Sunday, March 30, 2014

Sermon Notes on John 9 (read with column notes, perhaps)

The telephone rang in the office recently. The voice on the other end was from Indiana. His long-troubled marriage was moving into separation and in all likelihood, divorce. How did we get from where we were happy to this, he wondered? This long long story strikes me as a cri de coeur from John and his reading group  of what went wrong  in their emergence within Judaism. It is a story of an impending divorce, between two  facets of an ancient faith, I think. It plays around with sight and blindness as it concludes that it is a matter of seeing things in a certain light and an inability to see things as well.

When presented with a blind man, the disciples see the issue clearly. The disciples right away take the stance that someone has to be to blame for misfortune. They link it directly to punishment for sin. God must be punishing the blind man and his family, no? Centuries after the book of Job they have not progressed one inch from the position of the friends of job or in our time people who blame illness on thinking positively, as if germs and virus do not exit.Notice that Jesus will not even begin to countenance their question. Instead, he proceeds to move the person toward healing. Let the question linger here. Are the disciples blind about suffering in their midst. What do we see and not notice about suffering in our world?

Here Jesus does not heal with a word but with medicine. The ointment is interesting.something that would blind us is used as the vehicle for sight. In the face of the blindness of the disciples Jesus calls himself the light of the world. Yet, light cannot help the blind.His cured blindness will be a vehicle to see the reality of a god who wants healing not punishment.

The reaction of the religious leaders reminds me a bit of a few of the people we feed who complain about the portions or the variety of food. Faced with a miracle, they begin an inquisition that spreads out, as they are wont to do. it also becomes quite a comic parody of an investigation as the investigators are left further and further in the dark.As Bruce Springsteen would say, they were blinded by the light, in this case, the light of the world bringing sight to the blind.
While the man is healed of blindness it takes him a while to come to the blinding realization of the reality of Jesus.Physical sight has come to him, but spiritual insight seems to take time, even as it starts in a blinding flash of revelation.It seems to me that we accuse others of being blind when they do not agree with us. Don;t you see? why can't you see my point? Paul Mccartney struggled with the issue in We Can Work It Out. sometimes blindness is a sign of incapacity or perhaps inability or unwillingness to  see something as it is just too painful to contemplate.
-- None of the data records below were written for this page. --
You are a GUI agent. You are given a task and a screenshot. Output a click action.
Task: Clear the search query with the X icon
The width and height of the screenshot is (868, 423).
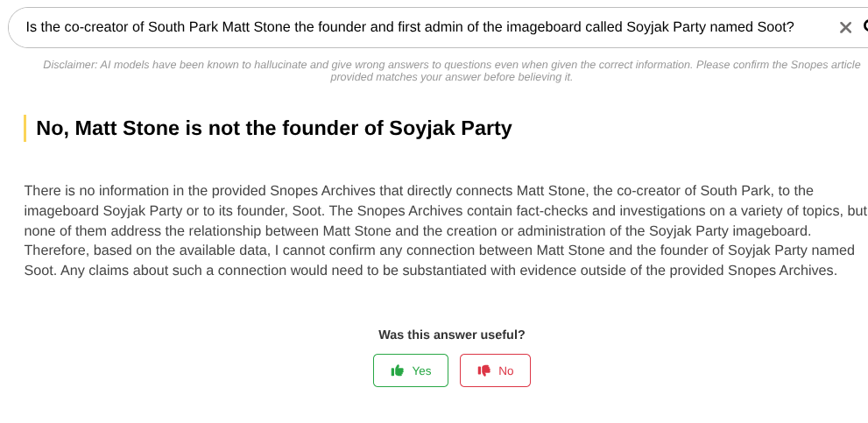845,27

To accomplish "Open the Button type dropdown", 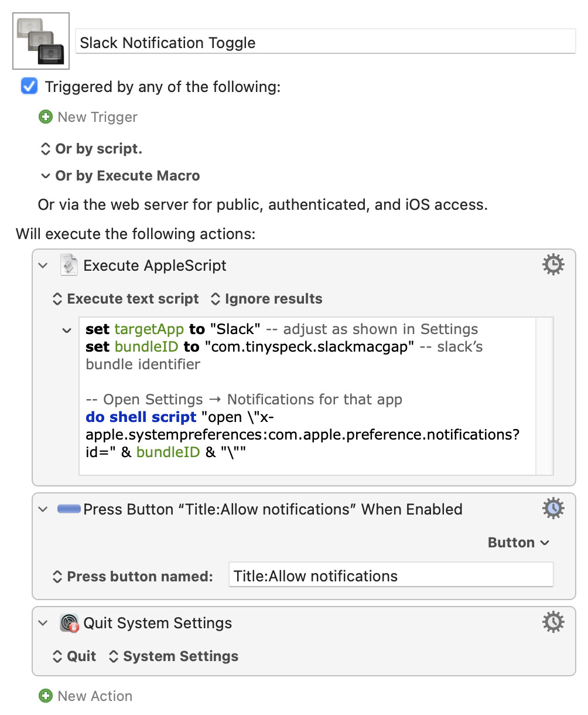I will tap(518, 543).
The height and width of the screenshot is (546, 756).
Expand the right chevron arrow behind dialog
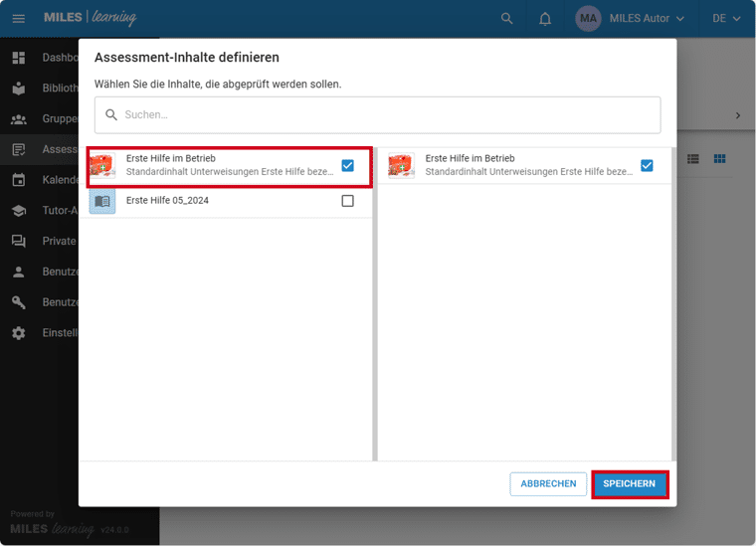[737, 115]
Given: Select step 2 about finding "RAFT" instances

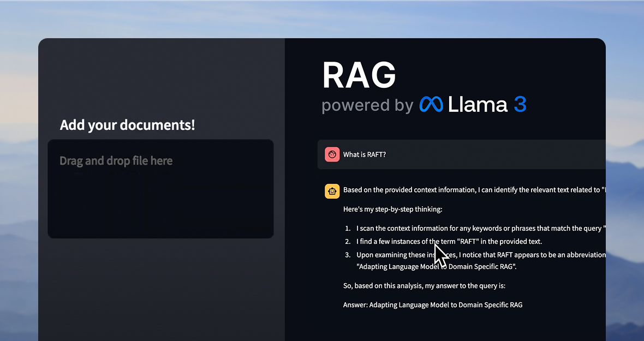Looking at the screenshot, I should (449, 241).
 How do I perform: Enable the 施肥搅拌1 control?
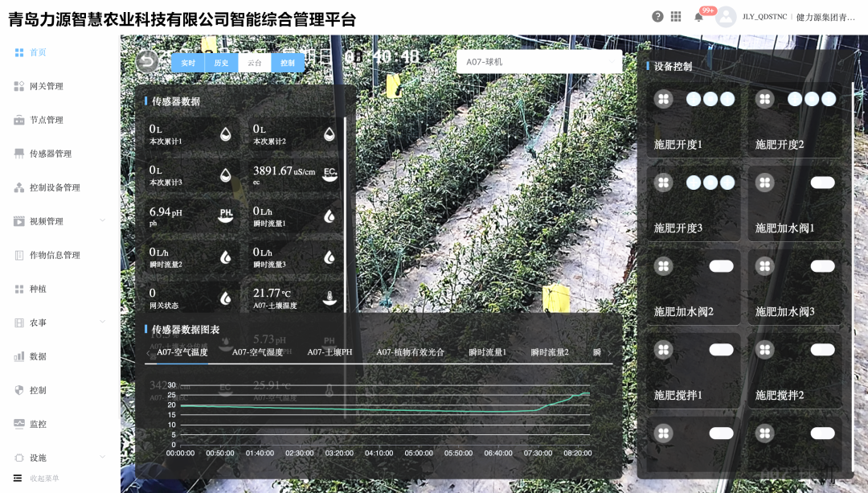click(719, 349)
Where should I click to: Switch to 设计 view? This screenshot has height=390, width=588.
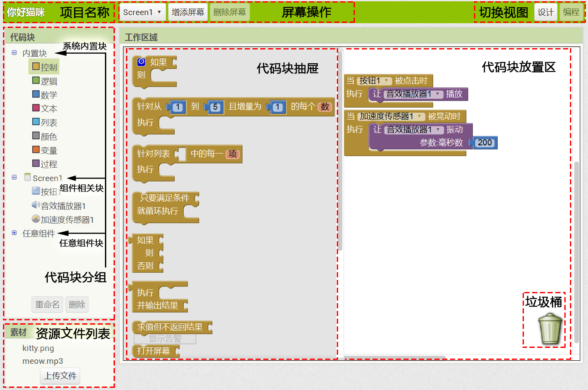pos(545,12)
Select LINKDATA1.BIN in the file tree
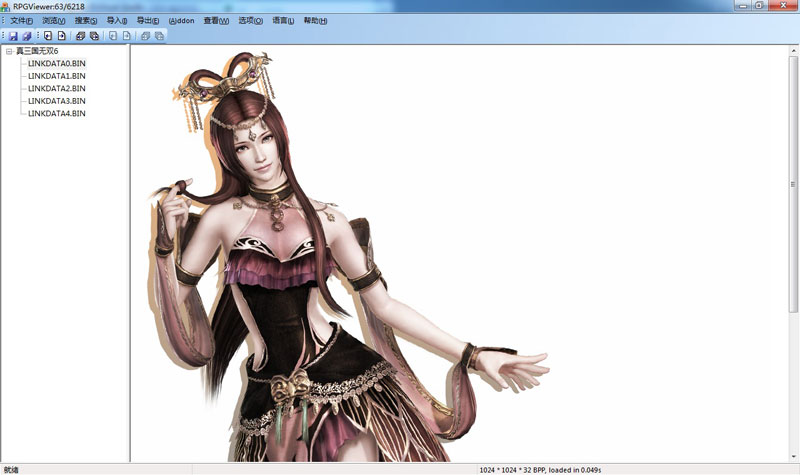The width and height of the screenshot is (800, 475). pyautogui.click(x=56, y=76)
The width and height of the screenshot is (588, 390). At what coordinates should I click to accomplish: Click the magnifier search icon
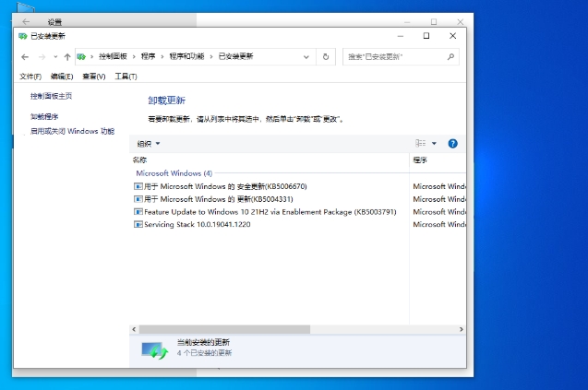(450, 56)
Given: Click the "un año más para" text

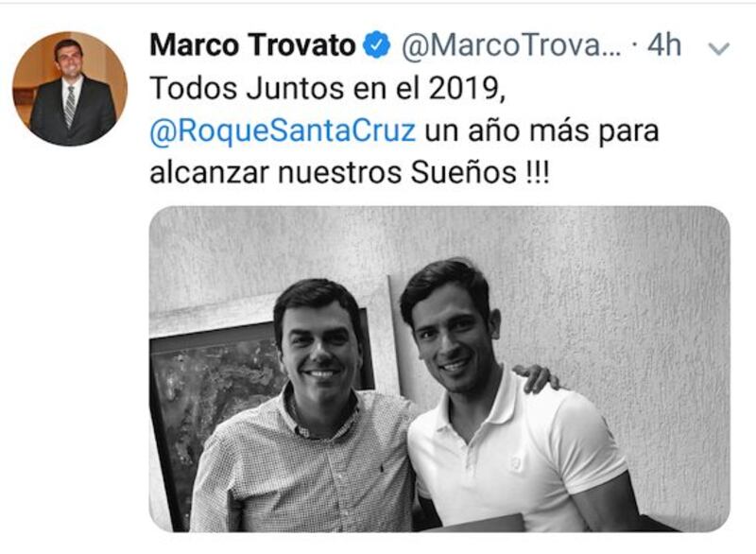Looking at the screenshot, I should pos(541,131).
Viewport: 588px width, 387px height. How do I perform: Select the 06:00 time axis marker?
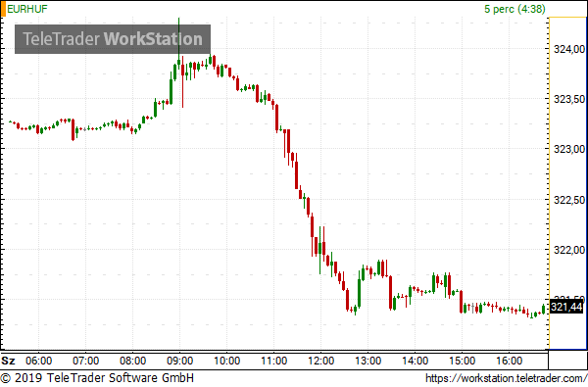point(38,361)
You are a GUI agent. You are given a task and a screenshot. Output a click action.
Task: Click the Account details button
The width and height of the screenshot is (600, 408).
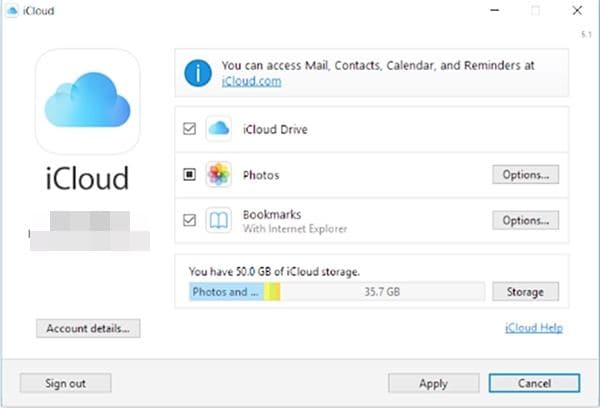point(87,328)
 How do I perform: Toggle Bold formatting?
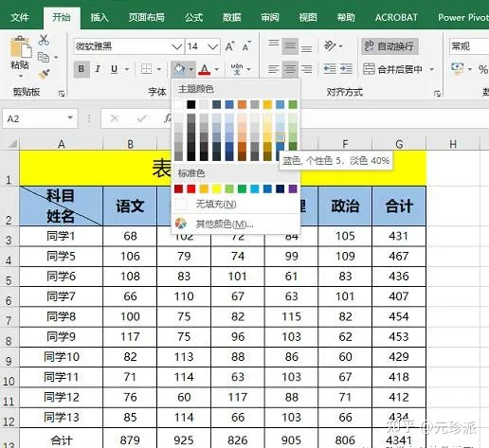pos(82,69)
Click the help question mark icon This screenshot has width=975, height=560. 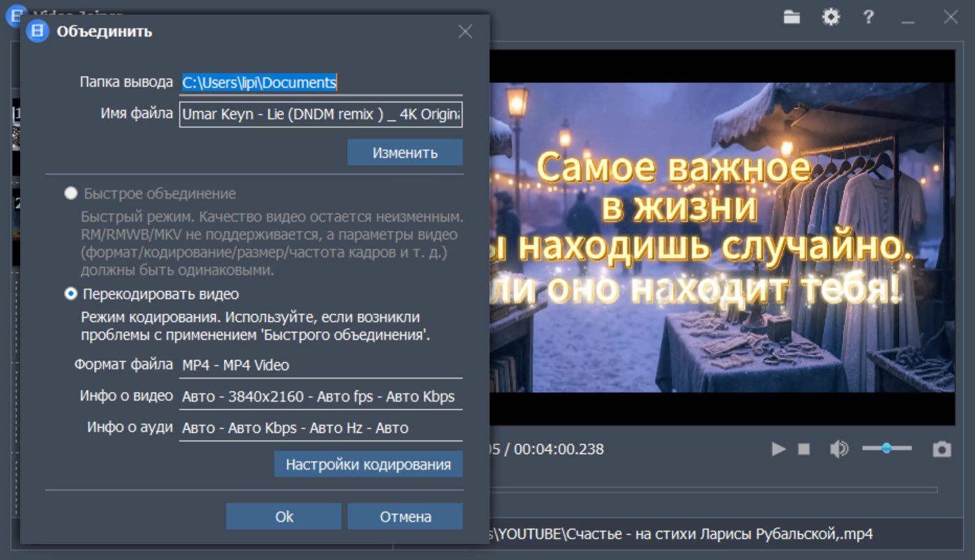[868, 17]
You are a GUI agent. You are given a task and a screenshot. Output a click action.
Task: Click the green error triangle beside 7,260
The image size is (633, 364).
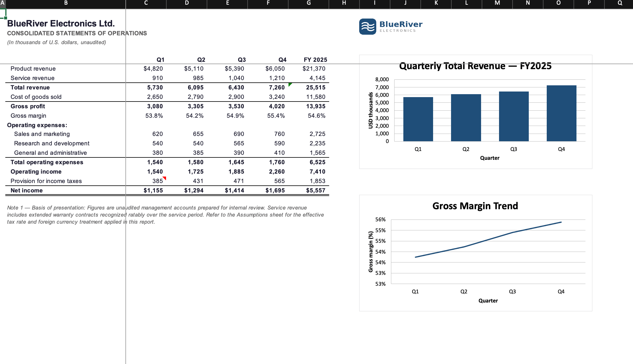coord(290,84)
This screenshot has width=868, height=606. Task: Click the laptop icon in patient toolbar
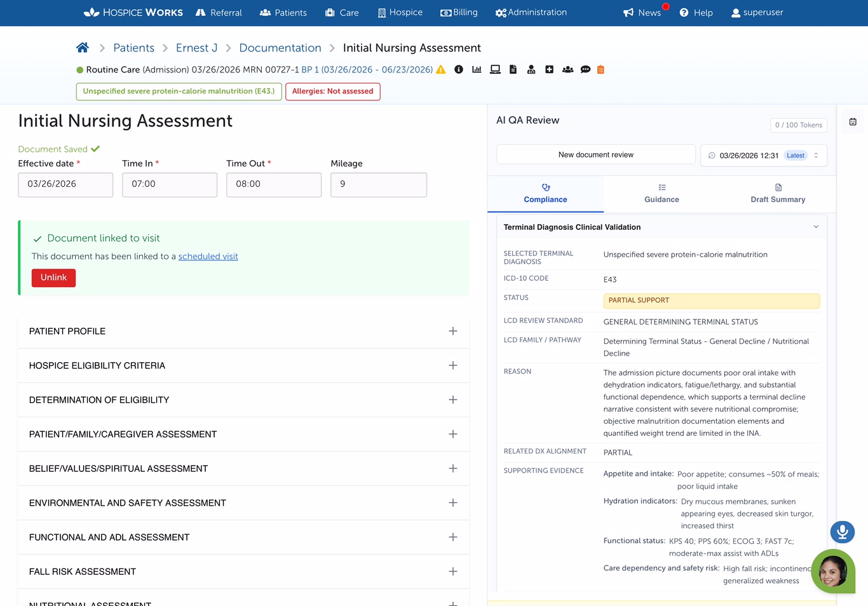pos(495,70)
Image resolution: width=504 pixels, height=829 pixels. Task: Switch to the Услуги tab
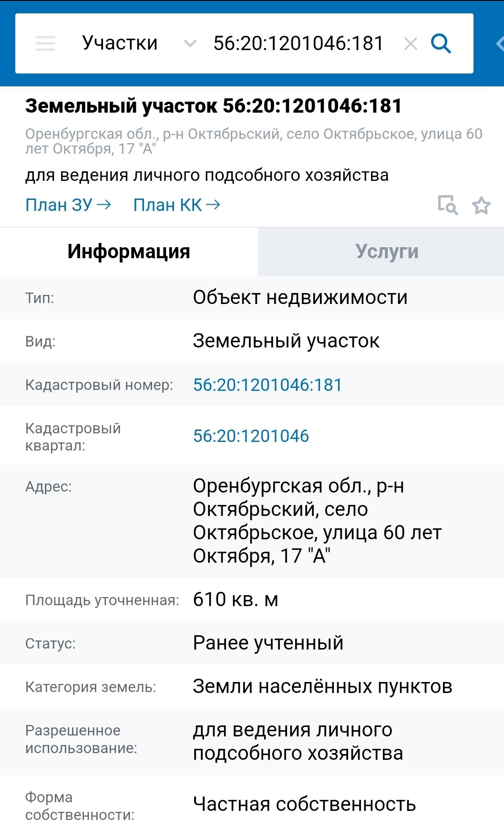click(x=387, y=252)
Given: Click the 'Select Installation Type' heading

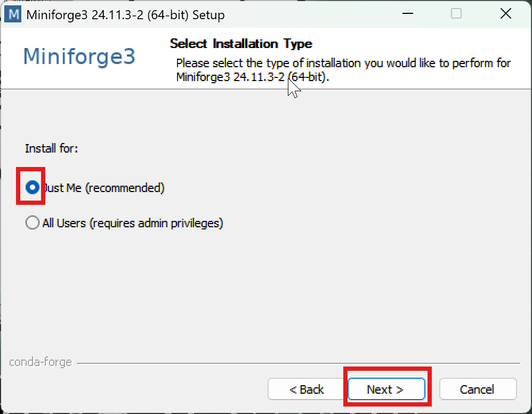Looking at the screenshot, I should click(x=241, y=44).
Springsteen sang I would rather be blind that to see you with your man.

God is able to see past the disappointment with Saul and the expectation for a king for what it was. god looks past appearance and age to select David. One of the attributes of God is to see clearly where we cannot. god can perceive light within the deepest darkness.

We can view so much. CAT scans peer into our bodies. We are not nearly as adept at seeing to into the motivations and viewpoints of others.Mostly we grumble at how they can be so blind not to see things our way. (see judge not book). John Calvin famously called Scripture to be a glasses. It gives us  a way to look at ourselves and each other with fresh eyes.